[What is expected] For the data below, work out how many lines contain the word "computer" and supply only that number.

(Recorded data)
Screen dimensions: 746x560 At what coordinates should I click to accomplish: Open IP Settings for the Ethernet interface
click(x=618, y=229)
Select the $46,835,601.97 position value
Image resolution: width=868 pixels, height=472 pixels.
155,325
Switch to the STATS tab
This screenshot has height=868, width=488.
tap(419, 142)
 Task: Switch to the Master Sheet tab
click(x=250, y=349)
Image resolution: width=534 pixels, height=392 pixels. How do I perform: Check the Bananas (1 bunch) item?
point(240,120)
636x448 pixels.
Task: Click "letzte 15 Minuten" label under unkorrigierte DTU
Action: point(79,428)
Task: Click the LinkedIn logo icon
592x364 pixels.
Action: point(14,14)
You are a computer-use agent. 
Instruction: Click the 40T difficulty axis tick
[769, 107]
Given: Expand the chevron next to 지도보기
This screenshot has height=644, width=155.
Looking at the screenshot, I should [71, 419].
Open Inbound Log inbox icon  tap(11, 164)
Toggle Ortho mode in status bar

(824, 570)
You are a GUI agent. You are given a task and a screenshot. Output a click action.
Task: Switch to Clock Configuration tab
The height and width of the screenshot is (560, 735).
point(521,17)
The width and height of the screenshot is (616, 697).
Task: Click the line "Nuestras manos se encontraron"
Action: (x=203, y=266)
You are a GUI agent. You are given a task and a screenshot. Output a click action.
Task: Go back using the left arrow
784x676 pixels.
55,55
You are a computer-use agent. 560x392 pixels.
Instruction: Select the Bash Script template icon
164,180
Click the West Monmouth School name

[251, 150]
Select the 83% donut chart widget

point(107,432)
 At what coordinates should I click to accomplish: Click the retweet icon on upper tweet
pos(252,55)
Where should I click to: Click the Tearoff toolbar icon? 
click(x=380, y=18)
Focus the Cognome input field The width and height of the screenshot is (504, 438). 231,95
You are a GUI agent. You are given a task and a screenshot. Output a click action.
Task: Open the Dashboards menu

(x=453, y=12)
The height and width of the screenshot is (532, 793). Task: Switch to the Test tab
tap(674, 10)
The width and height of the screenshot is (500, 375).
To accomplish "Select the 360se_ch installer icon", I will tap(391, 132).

[Output for this exercise] 2